I would not be so bold without willingness to also help - IMO a great
presentation to have as a shared resource would be one going over the
pre-LibreOffice history of the applications. Specifically I'm thinking
of taking the wiki page from OOo that covers the first 10 years and
using that as the basis for this, 4-6, page presentation "Roots - The
Story of LibreOffice" or some such. It can be an ice breaker for small
meetup groups, or the first 3 pages to presentations by others.
So, what do you say - shall we get the first 2 shared presentations into
the LibreOffice Presentation Library...
Drew
Hi Drew. Thanks for the answer.
I don't think that this would work at the level that I was speaking of.

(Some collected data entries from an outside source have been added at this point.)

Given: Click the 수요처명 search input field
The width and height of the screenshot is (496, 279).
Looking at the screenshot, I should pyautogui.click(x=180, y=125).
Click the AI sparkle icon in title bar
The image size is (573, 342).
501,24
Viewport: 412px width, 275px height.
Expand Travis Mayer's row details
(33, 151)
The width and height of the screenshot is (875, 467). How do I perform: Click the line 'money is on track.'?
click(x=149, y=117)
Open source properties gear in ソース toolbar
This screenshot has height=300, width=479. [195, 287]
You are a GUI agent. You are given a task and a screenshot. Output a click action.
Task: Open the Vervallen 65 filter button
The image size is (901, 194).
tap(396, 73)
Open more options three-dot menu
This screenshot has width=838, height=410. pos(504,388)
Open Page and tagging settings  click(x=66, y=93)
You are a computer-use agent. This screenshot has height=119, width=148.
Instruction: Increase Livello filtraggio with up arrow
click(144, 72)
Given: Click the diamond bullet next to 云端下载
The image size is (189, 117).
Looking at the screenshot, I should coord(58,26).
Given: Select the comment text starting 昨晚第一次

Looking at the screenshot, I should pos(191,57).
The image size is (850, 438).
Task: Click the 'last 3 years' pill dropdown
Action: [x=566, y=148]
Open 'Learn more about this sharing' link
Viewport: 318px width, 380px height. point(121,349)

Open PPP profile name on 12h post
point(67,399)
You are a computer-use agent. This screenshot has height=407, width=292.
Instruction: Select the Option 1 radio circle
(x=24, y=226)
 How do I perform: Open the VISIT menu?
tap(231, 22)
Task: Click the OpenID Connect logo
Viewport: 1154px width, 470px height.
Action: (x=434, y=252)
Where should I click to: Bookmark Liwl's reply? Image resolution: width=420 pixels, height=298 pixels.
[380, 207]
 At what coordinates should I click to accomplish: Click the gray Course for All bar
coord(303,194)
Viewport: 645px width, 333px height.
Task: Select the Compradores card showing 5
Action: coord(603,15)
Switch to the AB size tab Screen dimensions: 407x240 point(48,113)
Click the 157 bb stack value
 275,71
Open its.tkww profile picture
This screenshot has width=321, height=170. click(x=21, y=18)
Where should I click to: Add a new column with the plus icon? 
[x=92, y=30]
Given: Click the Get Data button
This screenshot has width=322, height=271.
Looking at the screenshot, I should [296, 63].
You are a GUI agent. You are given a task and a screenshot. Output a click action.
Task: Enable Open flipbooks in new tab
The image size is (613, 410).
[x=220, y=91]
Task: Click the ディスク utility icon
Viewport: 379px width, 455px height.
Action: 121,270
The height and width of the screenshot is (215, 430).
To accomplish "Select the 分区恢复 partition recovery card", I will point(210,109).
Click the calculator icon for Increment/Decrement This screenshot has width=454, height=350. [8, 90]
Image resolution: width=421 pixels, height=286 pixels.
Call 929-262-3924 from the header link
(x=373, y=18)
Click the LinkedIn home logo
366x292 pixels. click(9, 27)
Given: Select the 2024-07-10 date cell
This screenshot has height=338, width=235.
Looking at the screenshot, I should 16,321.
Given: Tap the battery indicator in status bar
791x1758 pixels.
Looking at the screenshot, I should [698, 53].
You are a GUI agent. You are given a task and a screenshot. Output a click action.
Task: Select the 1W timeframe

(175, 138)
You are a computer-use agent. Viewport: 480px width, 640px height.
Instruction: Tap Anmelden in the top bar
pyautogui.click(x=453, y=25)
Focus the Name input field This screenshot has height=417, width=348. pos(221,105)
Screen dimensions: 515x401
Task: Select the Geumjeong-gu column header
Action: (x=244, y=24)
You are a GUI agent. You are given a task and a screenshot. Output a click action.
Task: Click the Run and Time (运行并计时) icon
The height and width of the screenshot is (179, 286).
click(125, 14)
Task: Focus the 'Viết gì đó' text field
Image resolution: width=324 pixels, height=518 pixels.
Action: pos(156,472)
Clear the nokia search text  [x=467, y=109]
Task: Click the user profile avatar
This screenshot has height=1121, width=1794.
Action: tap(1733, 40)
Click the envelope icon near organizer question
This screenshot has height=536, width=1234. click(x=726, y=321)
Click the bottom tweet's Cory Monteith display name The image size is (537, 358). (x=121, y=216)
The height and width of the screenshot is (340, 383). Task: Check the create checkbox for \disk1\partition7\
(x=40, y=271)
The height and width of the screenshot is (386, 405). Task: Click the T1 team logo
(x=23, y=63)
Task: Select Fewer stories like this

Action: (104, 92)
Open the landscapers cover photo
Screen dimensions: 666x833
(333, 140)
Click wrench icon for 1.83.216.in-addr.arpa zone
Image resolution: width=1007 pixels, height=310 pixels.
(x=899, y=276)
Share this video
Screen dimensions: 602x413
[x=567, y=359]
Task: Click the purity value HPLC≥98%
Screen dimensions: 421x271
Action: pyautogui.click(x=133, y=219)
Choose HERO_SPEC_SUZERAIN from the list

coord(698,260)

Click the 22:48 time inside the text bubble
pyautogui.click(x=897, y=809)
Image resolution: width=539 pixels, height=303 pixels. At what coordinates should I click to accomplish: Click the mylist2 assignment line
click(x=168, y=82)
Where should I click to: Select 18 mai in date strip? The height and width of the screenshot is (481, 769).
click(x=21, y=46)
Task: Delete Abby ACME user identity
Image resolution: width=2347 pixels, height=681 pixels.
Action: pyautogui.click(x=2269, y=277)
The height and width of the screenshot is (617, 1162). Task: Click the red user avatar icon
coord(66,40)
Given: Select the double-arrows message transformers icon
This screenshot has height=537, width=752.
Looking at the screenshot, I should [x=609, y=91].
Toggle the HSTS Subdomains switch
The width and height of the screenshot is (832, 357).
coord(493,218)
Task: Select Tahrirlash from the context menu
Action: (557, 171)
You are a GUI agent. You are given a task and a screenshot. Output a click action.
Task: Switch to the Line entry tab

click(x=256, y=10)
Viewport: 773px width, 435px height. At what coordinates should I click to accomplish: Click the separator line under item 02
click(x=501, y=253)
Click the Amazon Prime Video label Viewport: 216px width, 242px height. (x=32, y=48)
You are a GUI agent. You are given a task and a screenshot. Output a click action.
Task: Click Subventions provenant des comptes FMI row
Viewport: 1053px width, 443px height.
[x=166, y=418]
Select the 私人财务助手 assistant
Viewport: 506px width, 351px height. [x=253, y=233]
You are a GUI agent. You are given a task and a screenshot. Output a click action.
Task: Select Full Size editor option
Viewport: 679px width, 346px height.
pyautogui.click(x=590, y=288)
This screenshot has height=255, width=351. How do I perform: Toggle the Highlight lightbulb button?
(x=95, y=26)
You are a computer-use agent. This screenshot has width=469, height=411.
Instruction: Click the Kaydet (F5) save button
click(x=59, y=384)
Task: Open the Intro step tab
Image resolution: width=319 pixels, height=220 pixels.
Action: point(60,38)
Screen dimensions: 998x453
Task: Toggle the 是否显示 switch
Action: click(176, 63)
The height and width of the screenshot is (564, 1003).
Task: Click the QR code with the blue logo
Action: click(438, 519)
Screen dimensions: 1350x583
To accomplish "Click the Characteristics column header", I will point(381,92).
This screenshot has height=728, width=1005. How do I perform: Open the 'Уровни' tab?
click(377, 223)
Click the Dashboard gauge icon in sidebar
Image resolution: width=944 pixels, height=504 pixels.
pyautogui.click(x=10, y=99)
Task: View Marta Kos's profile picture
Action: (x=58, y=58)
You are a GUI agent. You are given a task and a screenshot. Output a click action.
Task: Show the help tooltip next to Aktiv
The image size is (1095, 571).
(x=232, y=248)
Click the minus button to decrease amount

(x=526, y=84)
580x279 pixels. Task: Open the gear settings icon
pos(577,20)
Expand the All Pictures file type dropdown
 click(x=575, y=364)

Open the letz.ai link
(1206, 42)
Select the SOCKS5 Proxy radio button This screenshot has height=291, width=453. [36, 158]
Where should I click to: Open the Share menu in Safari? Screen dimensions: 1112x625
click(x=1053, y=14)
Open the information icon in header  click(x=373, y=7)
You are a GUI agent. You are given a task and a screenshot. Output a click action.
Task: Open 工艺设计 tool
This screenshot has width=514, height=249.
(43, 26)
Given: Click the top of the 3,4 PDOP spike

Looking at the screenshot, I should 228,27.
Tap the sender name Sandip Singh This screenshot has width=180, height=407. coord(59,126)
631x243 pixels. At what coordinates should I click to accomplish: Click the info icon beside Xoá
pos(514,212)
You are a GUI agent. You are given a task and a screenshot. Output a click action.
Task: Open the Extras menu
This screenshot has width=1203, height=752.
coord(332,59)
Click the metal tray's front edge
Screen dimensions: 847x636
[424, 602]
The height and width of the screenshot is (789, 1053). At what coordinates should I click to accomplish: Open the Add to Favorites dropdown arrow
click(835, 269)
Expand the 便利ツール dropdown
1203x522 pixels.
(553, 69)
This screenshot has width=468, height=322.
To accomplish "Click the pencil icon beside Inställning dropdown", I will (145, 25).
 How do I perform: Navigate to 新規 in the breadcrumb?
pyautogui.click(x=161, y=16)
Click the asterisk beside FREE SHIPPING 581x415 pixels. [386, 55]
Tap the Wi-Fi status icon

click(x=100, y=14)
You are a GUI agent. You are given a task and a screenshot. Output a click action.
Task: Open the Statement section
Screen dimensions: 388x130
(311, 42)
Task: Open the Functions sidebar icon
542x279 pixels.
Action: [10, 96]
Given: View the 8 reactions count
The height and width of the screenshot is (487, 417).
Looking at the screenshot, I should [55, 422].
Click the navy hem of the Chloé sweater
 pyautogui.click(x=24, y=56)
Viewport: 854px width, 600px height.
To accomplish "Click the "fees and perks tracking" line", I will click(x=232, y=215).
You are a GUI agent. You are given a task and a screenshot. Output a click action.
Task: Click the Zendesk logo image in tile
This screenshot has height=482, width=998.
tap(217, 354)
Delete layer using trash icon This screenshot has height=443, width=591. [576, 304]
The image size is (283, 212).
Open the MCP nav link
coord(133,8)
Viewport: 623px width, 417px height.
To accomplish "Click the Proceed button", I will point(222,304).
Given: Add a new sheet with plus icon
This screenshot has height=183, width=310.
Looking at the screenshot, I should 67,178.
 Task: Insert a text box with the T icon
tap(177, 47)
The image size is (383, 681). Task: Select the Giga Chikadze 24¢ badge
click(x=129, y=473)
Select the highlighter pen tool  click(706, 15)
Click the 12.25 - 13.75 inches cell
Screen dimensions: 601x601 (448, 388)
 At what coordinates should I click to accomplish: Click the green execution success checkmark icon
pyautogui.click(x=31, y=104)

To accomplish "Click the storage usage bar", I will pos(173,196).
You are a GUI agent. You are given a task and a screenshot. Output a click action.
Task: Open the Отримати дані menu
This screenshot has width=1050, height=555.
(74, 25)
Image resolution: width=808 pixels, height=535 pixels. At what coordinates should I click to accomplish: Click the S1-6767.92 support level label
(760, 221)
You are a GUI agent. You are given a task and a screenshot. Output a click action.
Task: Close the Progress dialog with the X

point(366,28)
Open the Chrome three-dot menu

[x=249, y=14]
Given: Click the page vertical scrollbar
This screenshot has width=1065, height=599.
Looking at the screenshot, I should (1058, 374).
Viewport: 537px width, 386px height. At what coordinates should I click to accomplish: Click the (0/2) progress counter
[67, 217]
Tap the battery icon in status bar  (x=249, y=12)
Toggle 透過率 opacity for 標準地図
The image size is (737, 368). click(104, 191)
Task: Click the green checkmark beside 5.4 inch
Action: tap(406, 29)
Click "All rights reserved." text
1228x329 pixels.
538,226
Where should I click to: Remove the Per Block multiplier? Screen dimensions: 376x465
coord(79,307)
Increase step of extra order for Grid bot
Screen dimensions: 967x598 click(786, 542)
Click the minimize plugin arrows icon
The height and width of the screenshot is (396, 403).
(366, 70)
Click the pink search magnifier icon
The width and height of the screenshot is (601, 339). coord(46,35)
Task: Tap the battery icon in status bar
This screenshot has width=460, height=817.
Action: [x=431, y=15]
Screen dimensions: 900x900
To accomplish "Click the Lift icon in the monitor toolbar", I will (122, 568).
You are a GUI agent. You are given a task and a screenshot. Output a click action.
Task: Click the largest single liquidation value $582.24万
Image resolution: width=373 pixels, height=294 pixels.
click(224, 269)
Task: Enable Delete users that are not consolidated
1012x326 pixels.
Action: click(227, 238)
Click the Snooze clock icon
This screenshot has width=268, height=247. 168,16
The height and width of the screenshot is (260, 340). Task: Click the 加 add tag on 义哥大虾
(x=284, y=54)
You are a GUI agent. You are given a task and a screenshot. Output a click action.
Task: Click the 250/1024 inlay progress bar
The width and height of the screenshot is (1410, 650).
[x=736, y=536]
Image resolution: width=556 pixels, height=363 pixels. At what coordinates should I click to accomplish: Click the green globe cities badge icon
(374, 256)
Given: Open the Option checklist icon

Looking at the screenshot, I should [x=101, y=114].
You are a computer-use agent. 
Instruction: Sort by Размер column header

I really hadn't thought of it for the students at the
elementary/secondary levels. As far as repetitive events, as educators,
we use these as tools to solidify student abilities (not knowledge) in
performing tasks. For example, there could be template on setting up the
form of a short story, but this would defeat the purpose of the exercise
in having the student identifying the principal parts and working within
these parameters. In my opinion, at this level, we would want to present
to groups of teachers.
I see templates as being more useful in Academia where setting formats
are of little concern from the point of view of student assessment. The
students are expected to be experienced in many abilities and the focus
is mostly on knowledge. (Perhaps not as much at the College level where,
in Canada, the focus is still in a small way built on student abilities
but in large part knowledge.)
Templates, in my opinion, are really useful in different domains of
which too many. I would imagine that if there were a "LibO Template
Team" that we would want to encourage "templaters" who would be
interested in the larger and more conventional domains such as
"business"; "legal"; "music"; "cooking"; "education"; "academia" etc.
Under these domains there would be a breakdown to smaller components of
that particular domain.
I would rather concentrate on starting with very passionate individuals
who are deeply active in a particular domain and its inner workings and
convince them to try templating with, at first, mentoring. Once this
person is able to template, I think that we would find that she/he would
have had conferenced with people like her/him and had more individuals
interested in joining. These individuals are always in search of
perfecting their work habits.
Its a case of finding the right individuals, light the fuse, mentoring
and seeing them work and connect with others like them.